WHAT THE EXERCISE ASKS - Please reproduce the material below from the line with "This screenshot has height=677, width=828." to the line with "will [381, 581].", switching "dropdown" to "drop-down" and leaving everything else unchanged.

Data listing -
+++

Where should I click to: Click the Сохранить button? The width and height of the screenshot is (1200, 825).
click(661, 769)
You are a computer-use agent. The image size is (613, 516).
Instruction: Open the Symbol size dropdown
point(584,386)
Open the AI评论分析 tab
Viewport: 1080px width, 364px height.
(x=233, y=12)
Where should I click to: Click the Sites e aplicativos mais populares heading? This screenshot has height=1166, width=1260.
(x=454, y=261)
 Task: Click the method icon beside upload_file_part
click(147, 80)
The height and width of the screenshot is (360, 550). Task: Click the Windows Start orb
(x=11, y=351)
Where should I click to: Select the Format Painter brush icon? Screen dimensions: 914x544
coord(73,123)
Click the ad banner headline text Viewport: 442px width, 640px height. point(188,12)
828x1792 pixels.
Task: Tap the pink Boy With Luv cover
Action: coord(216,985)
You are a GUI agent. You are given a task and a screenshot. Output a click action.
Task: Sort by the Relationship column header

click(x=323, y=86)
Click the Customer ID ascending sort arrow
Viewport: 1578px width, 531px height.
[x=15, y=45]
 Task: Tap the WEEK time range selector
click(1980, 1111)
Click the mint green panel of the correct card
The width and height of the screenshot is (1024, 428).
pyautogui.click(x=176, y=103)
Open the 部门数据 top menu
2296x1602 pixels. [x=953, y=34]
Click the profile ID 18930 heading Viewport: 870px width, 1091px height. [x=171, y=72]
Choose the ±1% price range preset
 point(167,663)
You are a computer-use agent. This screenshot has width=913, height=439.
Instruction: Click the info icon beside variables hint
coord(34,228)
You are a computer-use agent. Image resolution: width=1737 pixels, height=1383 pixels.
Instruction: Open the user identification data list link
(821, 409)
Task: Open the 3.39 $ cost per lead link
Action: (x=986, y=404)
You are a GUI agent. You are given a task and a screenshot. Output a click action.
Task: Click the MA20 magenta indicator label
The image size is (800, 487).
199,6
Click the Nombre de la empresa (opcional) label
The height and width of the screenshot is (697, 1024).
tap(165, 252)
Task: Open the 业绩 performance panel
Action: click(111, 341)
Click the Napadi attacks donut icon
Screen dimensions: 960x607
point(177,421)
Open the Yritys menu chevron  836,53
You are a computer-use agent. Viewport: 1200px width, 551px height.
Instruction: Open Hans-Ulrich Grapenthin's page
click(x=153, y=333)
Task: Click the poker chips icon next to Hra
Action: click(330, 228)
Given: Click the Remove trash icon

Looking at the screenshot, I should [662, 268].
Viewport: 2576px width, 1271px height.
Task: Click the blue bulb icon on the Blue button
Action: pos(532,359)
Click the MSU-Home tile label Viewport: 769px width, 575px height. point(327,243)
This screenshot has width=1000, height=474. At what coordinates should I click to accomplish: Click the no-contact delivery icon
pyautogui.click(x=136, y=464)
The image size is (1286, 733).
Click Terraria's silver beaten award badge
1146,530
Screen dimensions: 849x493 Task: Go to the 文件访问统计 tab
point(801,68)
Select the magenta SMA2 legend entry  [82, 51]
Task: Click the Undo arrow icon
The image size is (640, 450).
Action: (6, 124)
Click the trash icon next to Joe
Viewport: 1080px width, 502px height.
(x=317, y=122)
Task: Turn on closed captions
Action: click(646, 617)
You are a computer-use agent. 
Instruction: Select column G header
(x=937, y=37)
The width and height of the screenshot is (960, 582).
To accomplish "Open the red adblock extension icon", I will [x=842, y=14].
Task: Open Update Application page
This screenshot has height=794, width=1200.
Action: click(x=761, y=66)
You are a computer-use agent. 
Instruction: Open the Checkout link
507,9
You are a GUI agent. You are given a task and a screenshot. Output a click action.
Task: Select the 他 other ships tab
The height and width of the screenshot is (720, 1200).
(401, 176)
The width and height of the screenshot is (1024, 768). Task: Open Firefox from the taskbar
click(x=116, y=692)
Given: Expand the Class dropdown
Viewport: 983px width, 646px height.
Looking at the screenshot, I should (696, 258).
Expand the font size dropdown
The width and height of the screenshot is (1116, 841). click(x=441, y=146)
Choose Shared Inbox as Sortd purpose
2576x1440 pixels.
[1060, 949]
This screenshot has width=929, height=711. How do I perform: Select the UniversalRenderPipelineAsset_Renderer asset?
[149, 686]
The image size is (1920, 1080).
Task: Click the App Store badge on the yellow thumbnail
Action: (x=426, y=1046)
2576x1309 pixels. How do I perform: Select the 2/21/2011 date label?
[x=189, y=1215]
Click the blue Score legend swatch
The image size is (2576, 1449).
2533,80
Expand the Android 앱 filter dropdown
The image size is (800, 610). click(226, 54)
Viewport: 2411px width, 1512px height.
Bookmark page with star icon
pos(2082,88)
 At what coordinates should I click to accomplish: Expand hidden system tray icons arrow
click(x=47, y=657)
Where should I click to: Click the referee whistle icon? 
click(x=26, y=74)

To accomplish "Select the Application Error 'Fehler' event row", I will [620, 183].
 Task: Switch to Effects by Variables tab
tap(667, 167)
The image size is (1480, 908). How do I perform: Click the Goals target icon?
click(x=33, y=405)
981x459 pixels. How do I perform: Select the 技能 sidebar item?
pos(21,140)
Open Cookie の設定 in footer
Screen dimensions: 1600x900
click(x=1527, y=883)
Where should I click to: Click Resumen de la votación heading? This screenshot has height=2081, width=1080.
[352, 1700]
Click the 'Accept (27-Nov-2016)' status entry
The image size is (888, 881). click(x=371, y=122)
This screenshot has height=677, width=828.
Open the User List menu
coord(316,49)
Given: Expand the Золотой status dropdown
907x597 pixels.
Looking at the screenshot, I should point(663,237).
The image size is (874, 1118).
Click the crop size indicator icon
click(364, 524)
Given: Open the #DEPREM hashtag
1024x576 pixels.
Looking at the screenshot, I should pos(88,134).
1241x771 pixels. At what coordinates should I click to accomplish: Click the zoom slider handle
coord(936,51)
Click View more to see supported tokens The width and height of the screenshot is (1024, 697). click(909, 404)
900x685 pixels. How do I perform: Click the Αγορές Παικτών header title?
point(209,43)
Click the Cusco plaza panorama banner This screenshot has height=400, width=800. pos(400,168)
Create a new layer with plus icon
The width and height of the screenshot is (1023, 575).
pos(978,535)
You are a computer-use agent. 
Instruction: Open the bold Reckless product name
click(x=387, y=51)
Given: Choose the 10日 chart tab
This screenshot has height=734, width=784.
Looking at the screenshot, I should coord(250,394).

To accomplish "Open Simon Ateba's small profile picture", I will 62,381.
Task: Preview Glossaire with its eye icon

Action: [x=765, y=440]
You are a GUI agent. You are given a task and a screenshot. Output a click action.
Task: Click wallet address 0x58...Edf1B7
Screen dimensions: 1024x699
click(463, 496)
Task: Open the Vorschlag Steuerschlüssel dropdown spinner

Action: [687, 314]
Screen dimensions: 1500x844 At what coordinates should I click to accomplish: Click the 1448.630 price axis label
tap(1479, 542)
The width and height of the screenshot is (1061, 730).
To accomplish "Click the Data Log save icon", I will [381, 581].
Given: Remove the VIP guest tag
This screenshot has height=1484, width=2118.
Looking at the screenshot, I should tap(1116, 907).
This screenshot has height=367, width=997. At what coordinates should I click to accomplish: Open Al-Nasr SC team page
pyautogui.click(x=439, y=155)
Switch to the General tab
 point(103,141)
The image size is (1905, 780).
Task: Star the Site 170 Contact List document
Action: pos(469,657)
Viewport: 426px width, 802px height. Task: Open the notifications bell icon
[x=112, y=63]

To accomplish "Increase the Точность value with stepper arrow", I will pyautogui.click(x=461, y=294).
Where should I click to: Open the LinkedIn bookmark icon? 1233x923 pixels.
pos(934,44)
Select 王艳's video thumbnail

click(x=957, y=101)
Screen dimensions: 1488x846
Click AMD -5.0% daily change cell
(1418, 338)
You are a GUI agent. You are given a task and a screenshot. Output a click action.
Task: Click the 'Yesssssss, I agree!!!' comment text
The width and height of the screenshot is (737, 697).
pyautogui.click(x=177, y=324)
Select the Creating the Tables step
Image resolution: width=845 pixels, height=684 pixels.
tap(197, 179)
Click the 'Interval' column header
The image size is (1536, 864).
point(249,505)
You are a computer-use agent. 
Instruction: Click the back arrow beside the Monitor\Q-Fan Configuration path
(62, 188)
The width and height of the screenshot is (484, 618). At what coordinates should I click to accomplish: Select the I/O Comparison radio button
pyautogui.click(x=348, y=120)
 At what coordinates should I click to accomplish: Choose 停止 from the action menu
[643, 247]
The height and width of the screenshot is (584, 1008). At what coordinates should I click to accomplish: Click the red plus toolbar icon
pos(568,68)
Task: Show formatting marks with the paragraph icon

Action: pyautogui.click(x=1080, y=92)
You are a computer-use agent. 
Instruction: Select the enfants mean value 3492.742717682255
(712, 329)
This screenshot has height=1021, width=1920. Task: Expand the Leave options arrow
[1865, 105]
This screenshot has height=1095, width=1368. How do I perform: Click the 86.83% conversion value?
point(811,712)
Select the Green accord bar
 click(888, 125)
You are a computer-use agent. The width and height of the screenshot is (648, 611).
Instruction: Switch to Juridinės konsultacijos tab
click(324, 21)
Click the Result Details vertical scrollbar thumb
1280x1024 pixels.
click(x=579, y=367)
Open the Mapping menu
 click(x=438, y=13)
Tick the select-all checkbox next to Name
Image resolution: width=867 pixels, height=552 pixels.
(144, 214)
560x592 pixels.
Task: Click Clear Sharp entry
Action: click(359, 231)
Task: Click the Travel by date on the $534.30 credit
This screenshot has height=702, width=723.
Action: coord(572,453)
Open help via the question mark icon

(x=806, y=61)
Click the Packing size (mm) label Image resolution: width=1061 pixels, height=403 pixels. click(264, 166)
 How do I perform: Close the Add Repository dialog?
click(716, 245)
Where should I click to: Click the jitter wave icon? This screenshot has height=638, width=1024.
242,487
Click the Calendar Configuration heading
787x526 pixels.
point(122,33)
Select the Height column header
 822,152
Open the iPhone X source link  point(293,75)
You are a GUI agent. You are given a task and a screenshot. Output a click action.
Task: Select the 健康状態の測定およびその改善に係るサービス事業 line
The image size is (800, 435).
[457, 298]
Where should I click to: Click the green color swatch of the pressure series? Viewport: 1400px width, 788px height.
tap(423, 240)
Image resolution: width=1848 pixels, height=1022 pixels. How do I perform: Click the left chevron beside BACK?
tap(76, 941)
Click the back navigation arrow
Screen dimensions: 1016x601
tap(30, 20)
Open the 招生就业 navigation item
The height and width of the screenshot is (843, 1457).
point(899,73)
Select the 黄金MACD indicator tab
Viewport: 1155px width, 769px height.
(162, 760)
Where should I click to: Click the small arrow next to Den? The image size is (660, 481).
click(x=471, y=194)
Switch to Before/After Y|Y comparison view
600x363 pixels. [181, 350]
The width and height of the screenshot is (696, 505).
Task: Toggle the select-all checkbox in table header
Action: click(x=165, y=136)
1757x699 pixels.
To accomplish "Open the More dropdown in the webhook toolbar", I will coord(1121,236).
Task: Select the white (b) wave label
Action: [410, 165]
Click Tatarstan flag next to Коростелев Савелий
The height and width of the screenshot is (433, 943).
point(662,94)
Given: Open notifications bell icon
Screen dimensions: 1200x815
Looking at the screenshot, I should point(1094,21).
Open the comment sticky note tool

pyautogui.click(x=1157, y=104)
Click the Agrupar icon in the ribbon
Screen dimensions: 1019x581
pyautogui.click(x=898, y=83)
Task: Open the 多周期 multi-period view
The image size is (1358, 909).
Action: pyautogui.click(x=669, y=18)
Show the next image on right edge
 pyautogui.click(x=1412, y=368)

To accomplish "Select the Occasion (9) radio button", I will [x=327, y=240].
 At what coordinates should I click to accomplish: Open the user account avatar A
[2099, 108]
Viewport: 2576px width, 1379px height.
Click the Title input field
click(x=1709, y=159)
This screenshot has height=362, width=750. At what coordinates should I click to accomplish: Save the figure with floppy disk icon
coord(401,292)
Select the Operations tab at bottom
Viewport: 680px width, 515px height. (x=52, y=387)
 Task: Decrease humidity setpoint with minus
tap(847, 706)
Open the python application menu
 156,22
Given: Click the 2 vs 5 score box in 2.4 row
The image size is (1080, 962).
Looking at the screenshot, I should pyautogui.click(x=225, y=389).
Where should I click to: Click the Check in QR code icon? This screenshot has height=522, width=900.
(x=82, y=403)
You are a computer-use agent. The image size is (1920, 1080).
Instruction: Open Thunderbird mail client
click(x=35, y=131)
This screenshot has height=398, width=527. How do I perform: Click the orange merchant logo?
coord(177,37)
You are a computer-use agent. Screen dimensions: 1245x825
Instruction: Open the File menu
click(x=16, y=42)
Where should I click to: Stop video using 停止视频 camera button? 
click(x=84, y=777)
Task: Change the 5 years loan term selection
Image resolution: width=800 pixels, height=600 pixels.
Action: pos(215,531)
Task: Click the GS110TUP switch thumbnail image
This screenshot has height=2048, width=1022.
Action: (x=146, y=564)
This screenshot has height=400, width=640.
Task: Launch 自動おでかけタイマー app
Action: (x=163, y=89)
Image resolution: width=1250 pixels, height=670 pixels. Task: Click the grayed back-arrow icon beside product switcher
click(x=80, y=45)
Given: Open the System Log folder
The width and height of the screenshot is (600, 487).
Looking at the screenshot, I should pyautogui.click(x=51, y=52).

+++

RESPONSE TO THE EXERCISE -
This screenshot has height=677, width=828.
Open the User List menu
coord(316,49)
Given: Expand the Золотой status drop-down
907x597 pixels.
Looking at the screenshot, I should point(663,237).
The image size is (874, 1118).
Click the crop size indicator icon
click(364, 524)
Given: Open the #DEPREM hashtag
1024x576 pixels.
Looking at the screenshot, I should pos(88,134).
1241x771 pixels. At what coordinates should I click to accomplish: Click the zoom slider handle
coord(936,51)
Click View more to see supported tokens The width and height of the screenshot is (1024, 697). click(909, 404)
900x685 pixels. How do I perform: Click the Αγορές Παικτών header title?
point(209,43)
Click the Cusco plaza panorama banner This screenshot has height=400, width=800. pos(400,168)
Create a new layer with plus icon
The width and height of the screenshot is (1023, 575).
pos(978,535)
You are a computer-use agent. 
Instruction: Open the bold Reckless product name
click(x=387, y=51)
Given: Choose the 10日 chart tab
This screenshot has height=734, width=784.
Looking at the screenshot, I should coord(250,394).

To accomplish "Open Simon Ateba's small profile picture", I will 62,381.
Task: Preview Glossaire with its eye icon

Action: [x=765, y=440]
You are a GUI agent. You are given a task and a screenshot. Output a click action.
Task: Click wallet address 0x58...Edf1B7
Screen dimensions: 1024x699
click(463, 496)
Task: Open the Vorschlag Steuerschlüssel drop-down spinner

Action: [687, 314]
Screen dimensions: 1500x844 At what coordinates should I click to accomplish: Click the 1448.630 price axis label
tap(1479, 542)
The width and height of the screenshot is (1061, 730).
To accomplish "Click the Data Log save icon", I will [381, 581].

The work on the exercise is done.